Wikipedia has defined a “Point Cloud” as a set of data points in some coordinate system. In a three-dimensional coordinate system, these points are usually defined by X, Y, and Z coordinates, and often are intended to represent the external surface of an object. Historically, point clouds have been created by active remote sensing scanners such as radar and Laser scanners that are used in aerial and terrestrial platforms. Laser scanners measure many points on an object’s surface and often output a 3D point cloud as a data file.

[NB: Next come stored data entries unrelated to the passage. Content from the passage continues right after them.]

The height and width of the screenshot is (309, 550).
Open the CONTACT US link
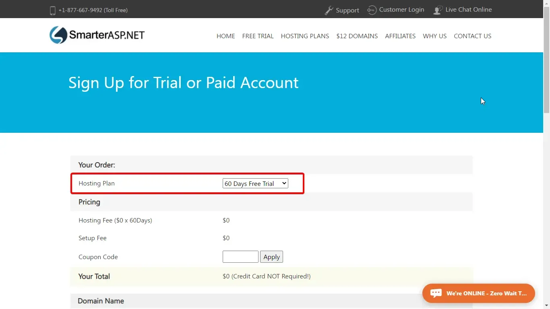tap(473, 36)
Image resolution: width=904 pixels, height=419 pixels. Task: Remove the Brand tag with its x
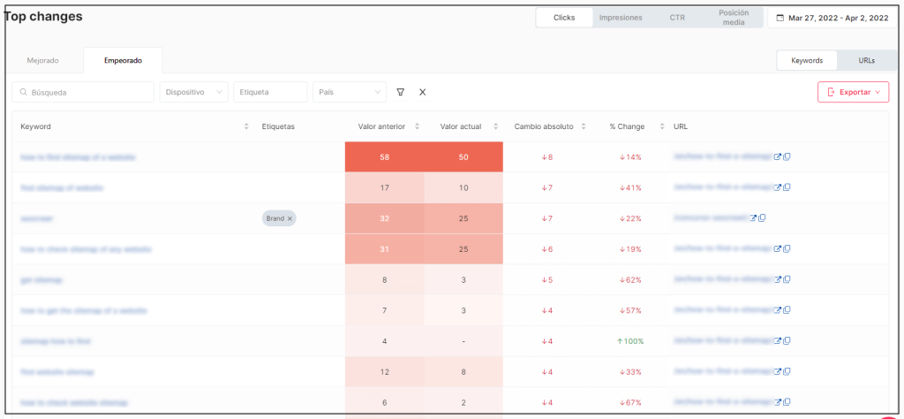coord(290,218)
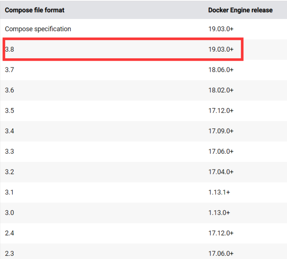Viewport: 287px width, 259px height.
Task: Select the 3.7 file format cell
Action: [x=9, y=70]
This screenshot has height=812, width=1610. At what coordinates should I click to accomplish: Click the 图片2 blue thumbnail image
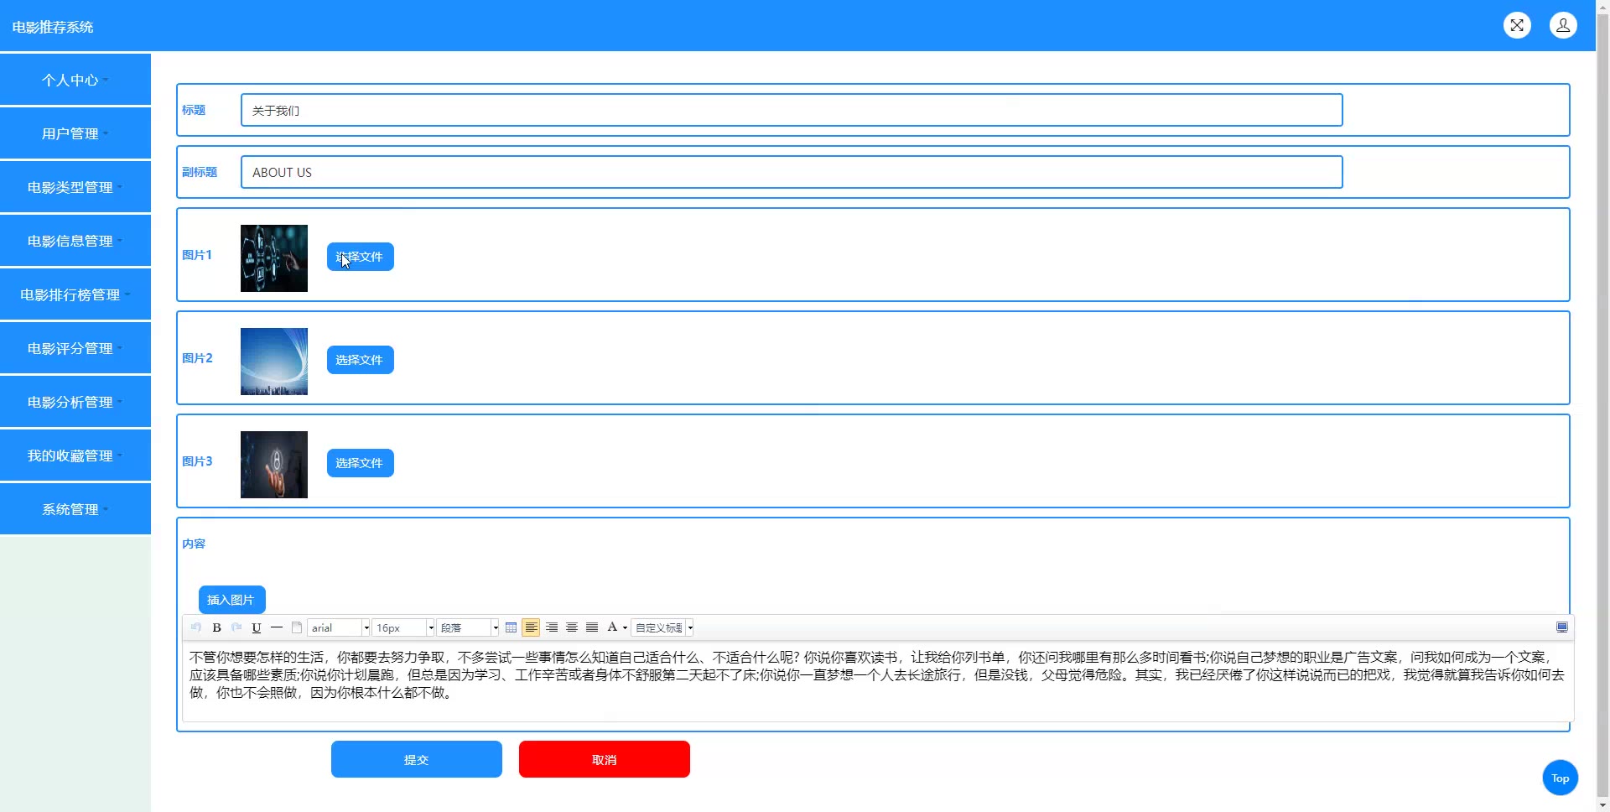click(274, 362)
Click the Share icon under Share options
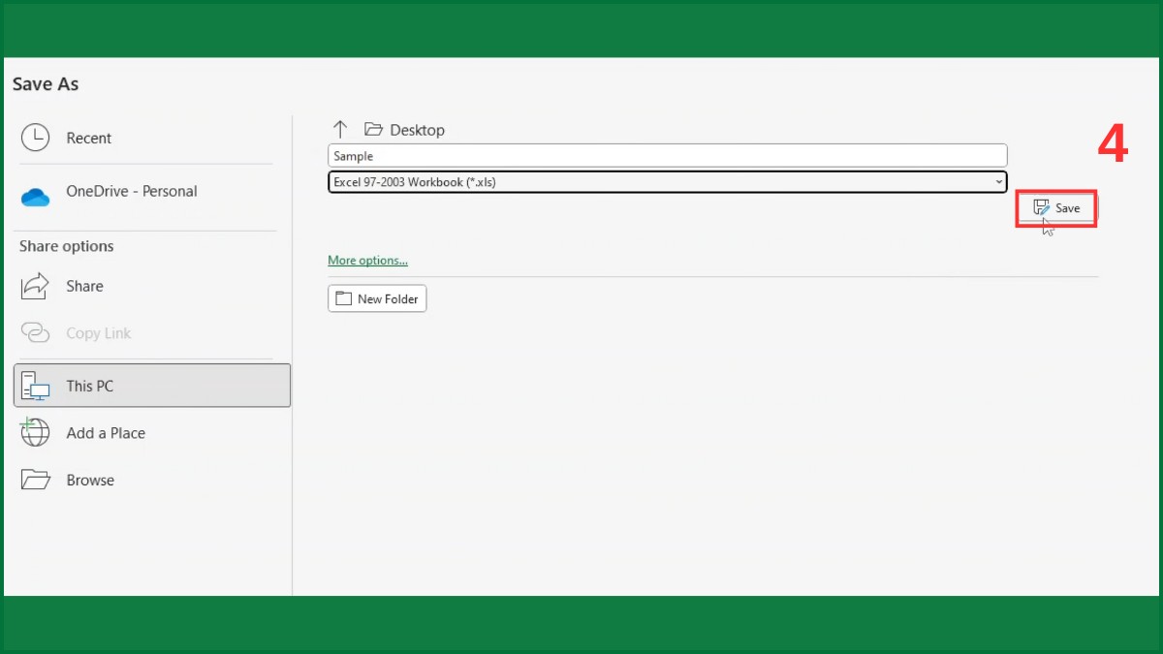The width and height of the screenshot is (1163, 654). pyautogui.click(x=35, y=286)
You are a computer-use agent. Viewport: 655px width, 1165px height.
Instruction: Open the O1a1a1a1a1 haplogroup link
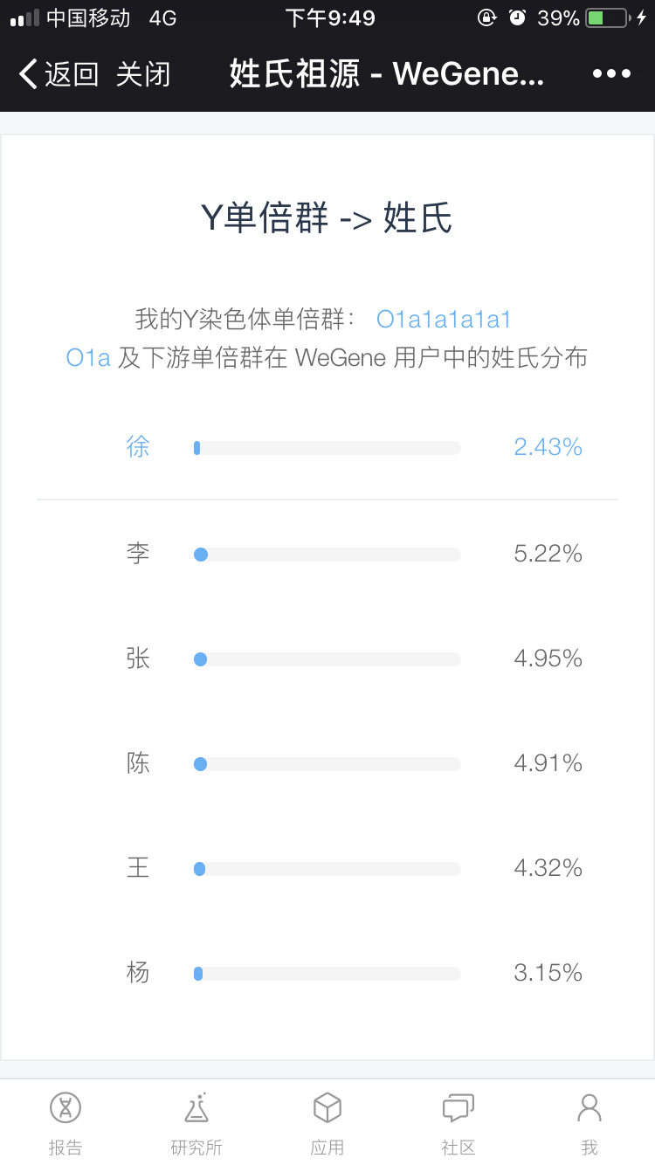pos(444,320)
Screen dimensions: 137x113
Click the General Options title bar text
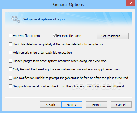click(x=68, y=5)
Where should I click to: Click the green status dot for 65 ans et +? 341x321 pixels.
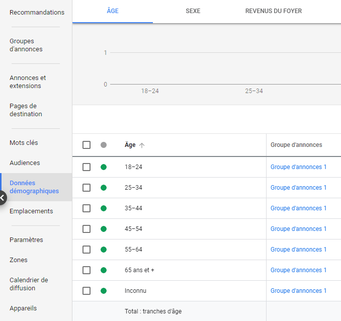[x=104, y=270]
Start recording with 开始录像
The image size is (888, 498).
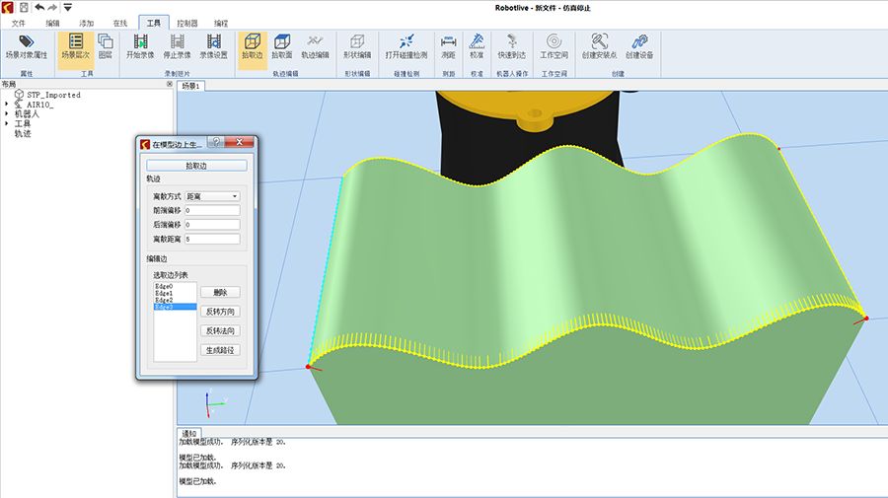pyautogui.click(x=142, y=46)
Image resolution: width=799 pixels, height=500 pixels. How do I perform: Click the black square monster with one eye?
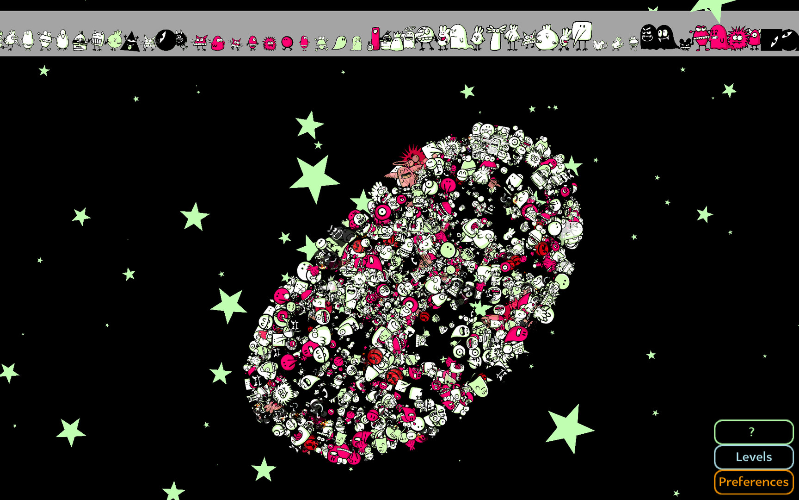771,40
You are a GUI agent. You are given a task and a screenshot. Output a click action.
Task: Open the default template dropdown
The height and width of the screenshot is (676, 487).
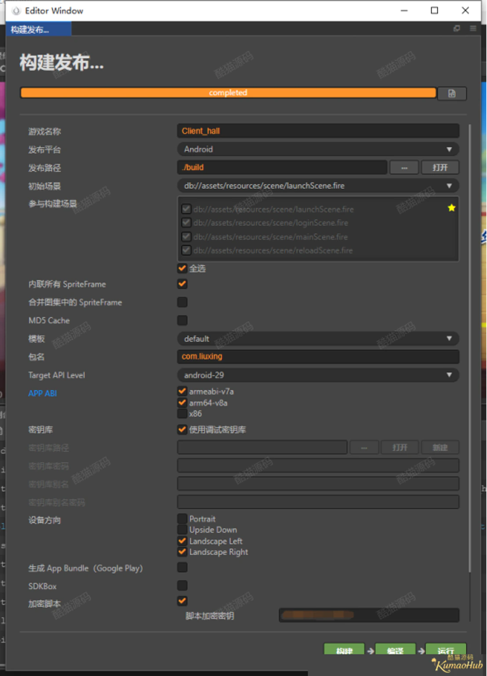point(318,338)
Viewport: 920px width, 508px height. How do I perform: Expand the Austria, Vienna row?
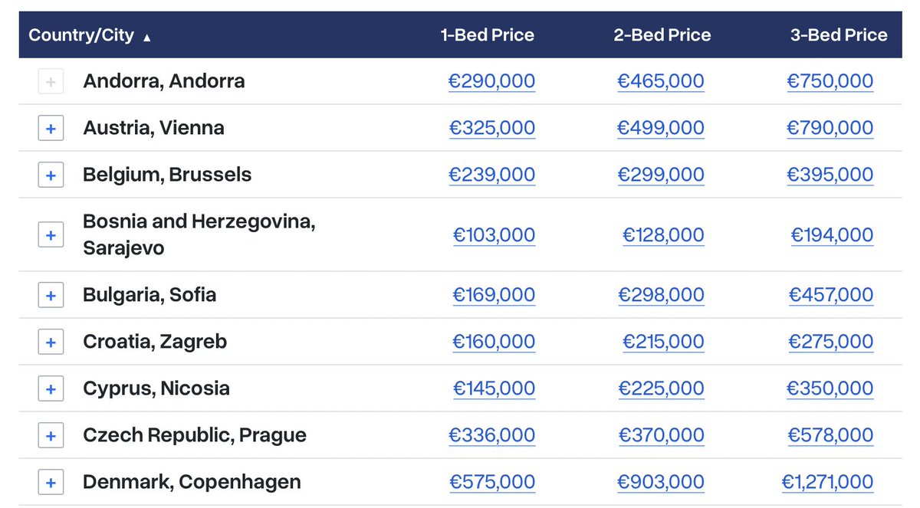click(x=51, y=128)
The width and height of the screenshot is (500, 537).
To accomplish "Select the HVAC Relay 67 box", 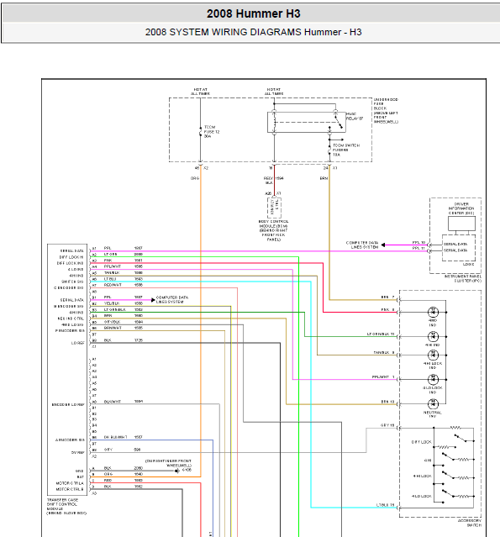I will click(306, 122).
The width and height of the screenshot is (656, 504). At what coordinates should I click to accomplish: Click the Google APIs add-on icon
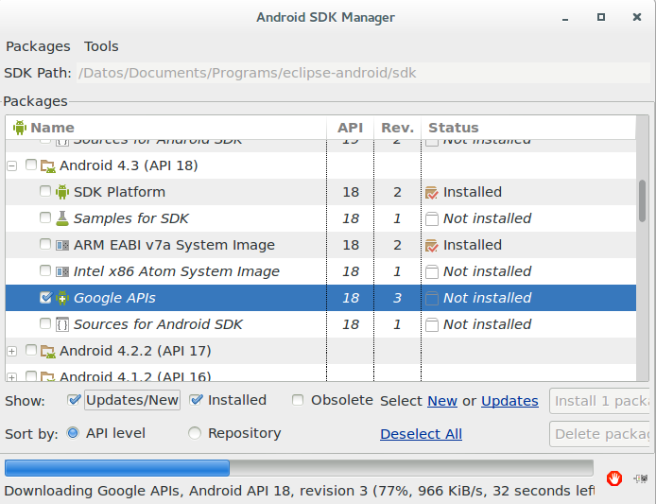pyautogui.click(x=63, y=298)
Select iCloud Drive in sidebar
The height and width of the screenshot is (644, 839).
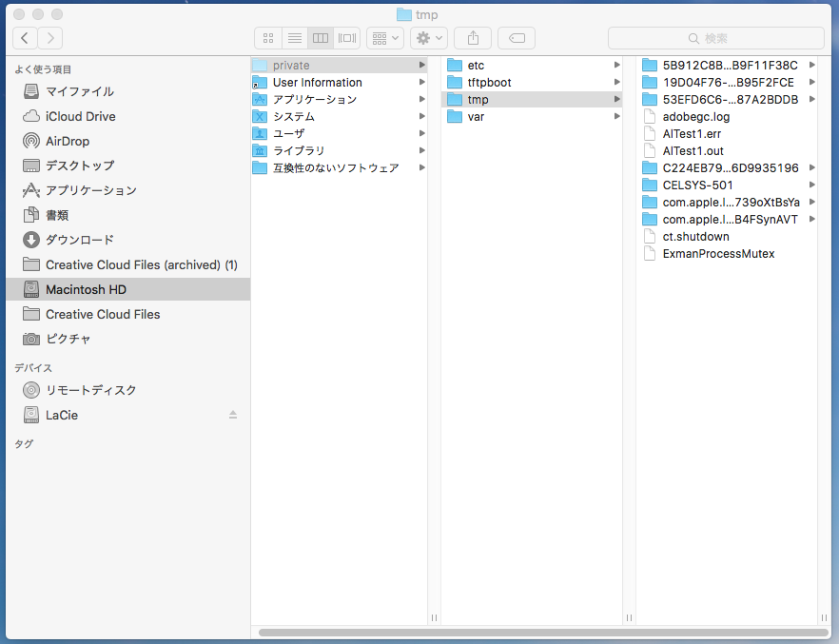click(80, 116)
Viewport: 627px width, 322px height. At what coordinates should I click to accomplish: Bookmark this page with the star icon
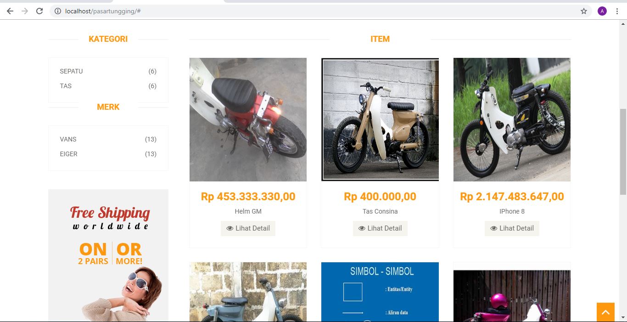coord(584,11)
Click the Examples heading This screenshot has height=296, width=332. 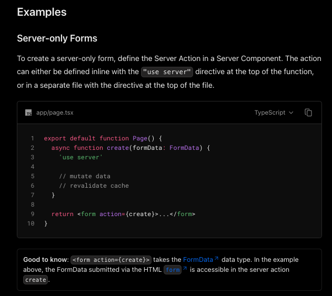[42, 12]
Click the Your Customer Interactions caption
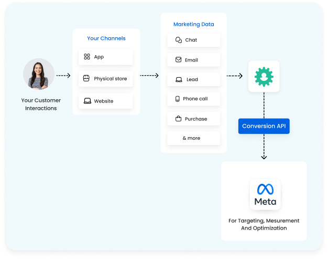The height and width of the screenshot is (259, 328). [x=41, y=104]
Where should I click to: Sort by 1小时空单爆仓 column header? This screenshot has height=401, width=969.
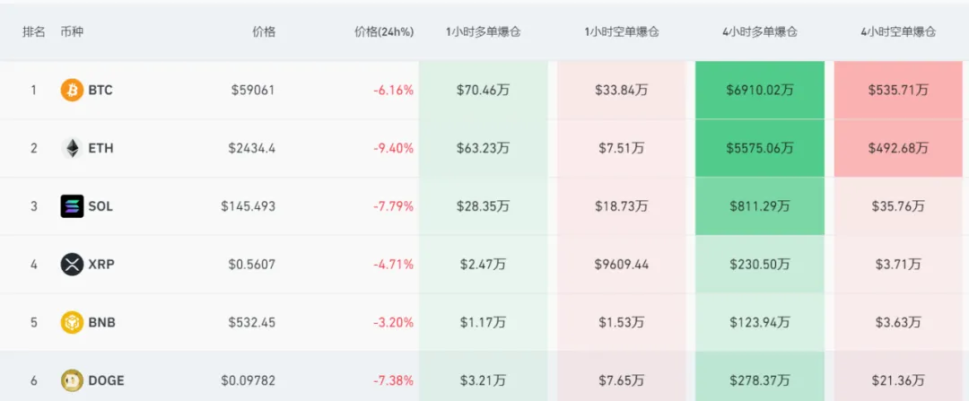[x=622, y=32]
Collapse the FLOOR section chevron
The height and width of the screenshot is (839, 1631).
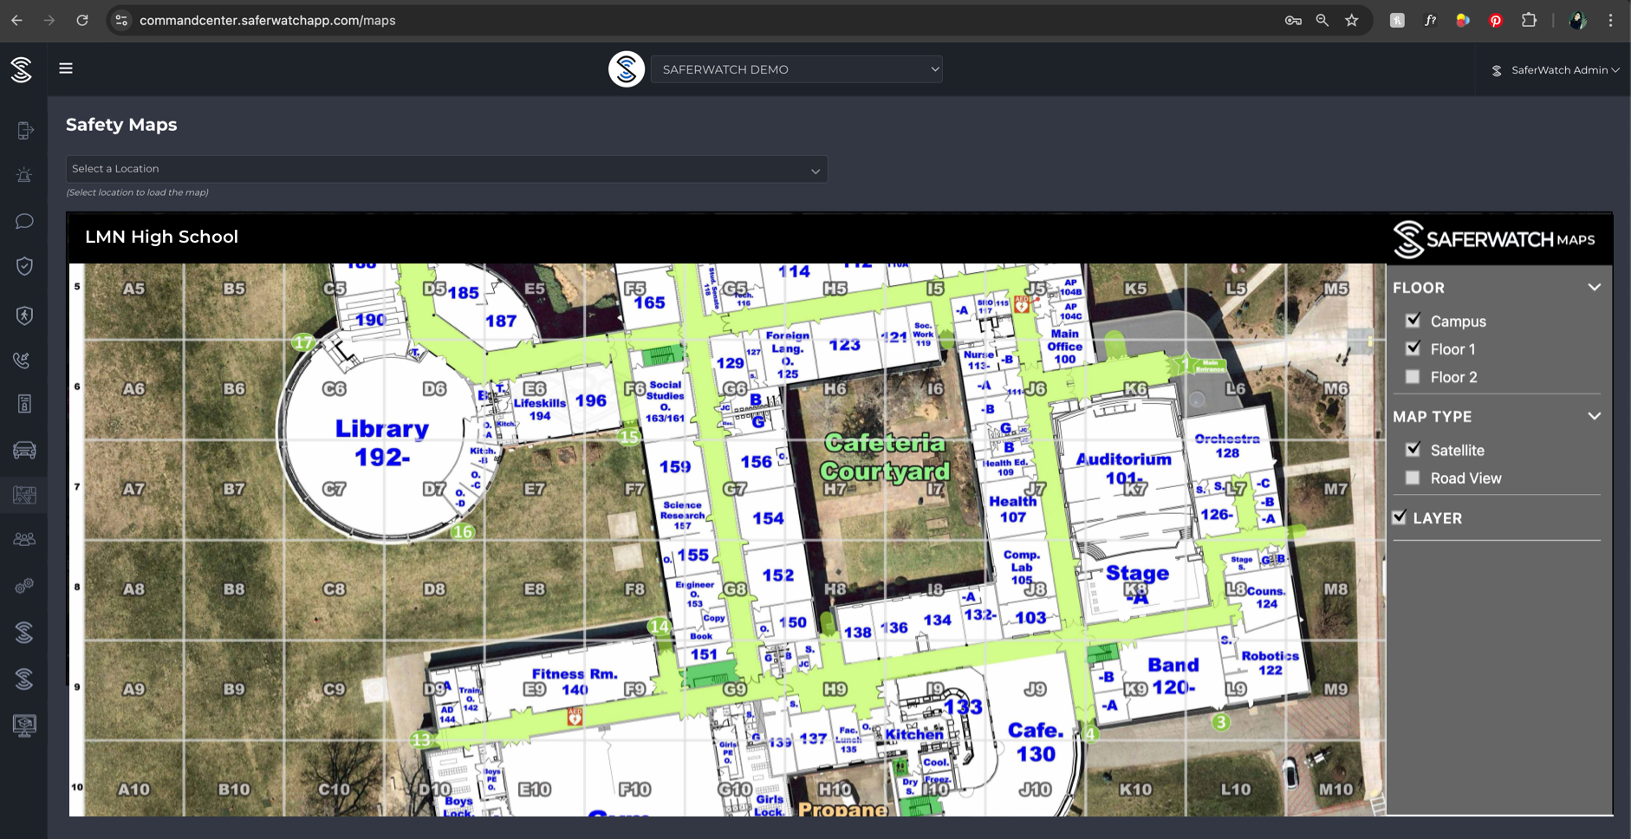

Point cloud geometry is often known, rather mistakenly, as LiDAR. LiDAR is a technology for making point clouds, but not all point clouds are created using LiDAR. With the advent of Semi-Global Matching (SGM) and Structure from Motion methods (SfM), point clouds can be made from images obtained from digital cameras. In this paper, we will describe the concepts behind the point cloud obtained from active scanner and cameras. We will also study the characteristics of the data obtained from different laser scanners and imagery.
In general the quality of the point cloud obtained from LiDAR depends on scan frequency, point density, flying height etc.. The quality of point clouds created from the imagery using SGM or SfM are predominately affected by the ground sample distance (GSD), flight altitude and image content.
In traditional photogrammetric methods, a point cloud is created using a manual stereo compilation process. Stereo compilation begins with digitizing 3D surface data at a regular interval from stereo imagery. These “mass points” are then supplemented with break lines at significant terrain changes such as ridges, summits, depressions, road edges and hydrographic features. With the advent of softcopy stereoplotters, some aspects of point cloud generation were augmented using autocorrelation techniques. These were an early form of computer vision that identified pixels within two or more images that were correlated with each other and then photogrammetrically assigned to those pixels horizontal and vertical coordinates. Because these methods require considerable manual labor, the point clouds are typically much sparser (1 ppsm or less) than those created from Lidar (2-100 ppsm), SGM (hundreds of ppsm), or SfM (hundreds of ppsm).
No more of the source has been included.